Munis de ces nouvelles cartes, et de quelques autres, nous pouvons commencer à raconter l’histoire de Canio, qui, sous la défroque de Paillasse, passe sa vie à jouer sur scène les cocus et qui, dans la vie passe son temps à se défendre de l’être. Un jour, et c’est à ce jour-là que nous sommes invités à assister, ces deux images acceptables pour lui, car parfaitement distinctes, cessent de l’être : l’image du comédien se superpose violemment à celle de l’homme. La confusion qui en résulte opère un effet de brouillage, un court-circuit. La crise éclate, dévastatrice. Canio ne peut littéralement plus jouer, ne peut plus changer de masques, ne peut plus tricher avec lui-même, la vérité ainsi révélée est intolérable : il ne trouve d’autre issue que dans le meurtre des amants provoquant ainsi sa propre perte.
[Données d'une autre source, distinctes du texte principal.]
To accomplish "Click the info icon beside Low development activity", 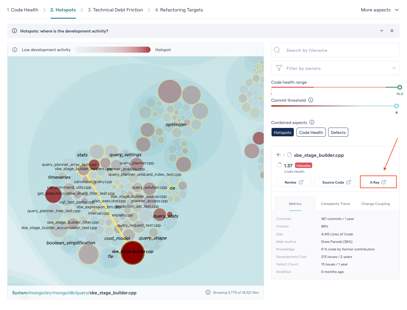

Double meurtre sur un plateau, meurtre du théâtre dans le théâtre.
À l’instar de Canio, héros au sens tragique du terme, chaque personnage est face à ses propres images, face à cette fissure nécessaire et salvatrice qui existe entre soi et les images qu’on en donne.
Nedda se révolte contre l’image d’elle-même que cet univers d’homme tente de lui imposer : celle de l’icône suscitant tous les désirs. En s’attachant à Silvio, homme de la terre, de la nature chez Leoncavallo, opposé à Canio l’homme du masque, elle espérait trouver cette vérité partagée à laquelle elle aspire.
Silvio, l’amoureux, semble tout entier enfermé dans son image et ne parvient pas vraiment à convaincre Nedda. Il n’échappe pas aux conventions théâtrales et amoureuses, propres à son statut : rendez-vous secrets, serments éternels, duos d’amours alanguis et fuite face au mari trompé.
Tonio, celui que le désir déforme, se débat aussi bien avec ses pulsions qu’avec l’image qu’elles donnent de lui. Lui, l’éternel rejeté.
À chacun ses images, à chacun son image.
À chacun sa capacité à la regarder lorsque celle-ci veut bien se révéler.
Notre Tragique histoire de Paillasse se veut un voyage ludique et émotionnel au cœur de l’idée même de représentation.